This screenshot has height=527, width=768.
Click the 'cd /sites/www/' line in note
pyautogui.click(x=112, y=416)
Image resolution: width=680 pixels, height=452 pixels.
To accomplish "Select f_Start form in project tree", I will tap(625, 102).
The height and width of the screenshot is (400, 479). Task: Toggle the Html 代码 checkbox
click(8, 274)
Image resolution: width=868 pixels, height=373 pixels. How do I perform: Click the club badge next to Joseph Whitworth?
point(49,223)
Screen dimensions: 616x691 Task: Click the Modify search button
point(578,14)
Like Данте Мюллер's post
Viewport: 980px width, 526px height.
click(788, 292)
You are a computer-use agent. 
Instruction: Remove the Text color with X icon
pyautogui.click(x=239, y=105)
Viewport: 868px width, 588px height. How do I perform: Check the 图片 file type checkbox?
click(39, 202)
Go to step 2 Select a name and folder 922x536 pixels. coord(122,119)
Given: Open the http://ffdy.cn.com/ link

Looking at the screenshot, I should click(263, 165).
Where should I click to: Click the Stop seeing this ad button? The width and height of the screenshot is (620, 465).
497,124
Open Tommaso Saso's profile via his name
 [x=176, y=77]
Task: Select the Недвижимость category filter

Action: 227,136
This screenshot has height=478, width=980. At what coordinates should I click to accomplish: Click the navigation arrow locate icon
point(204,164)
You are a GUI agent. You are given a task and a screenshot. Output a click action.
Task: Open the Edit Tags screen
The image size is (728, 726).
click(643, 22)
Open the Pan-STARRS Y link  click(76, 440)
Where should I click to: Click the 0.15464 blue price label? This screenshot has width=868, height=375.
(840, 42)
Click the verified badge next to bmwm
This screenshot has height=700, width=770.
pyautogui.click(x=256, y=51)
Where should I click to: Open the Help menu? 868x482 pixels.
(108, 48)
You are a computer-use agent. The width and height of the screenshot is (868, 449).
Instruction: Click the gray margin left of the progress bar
+===+
**What you will do:**
Search the listing above for the string "computer". Copy every line that contains it.

**Answer to this problem:**
You are a computer-use agent. 
You are a computer-use agent. The width and height of the screenshot is (868, 449).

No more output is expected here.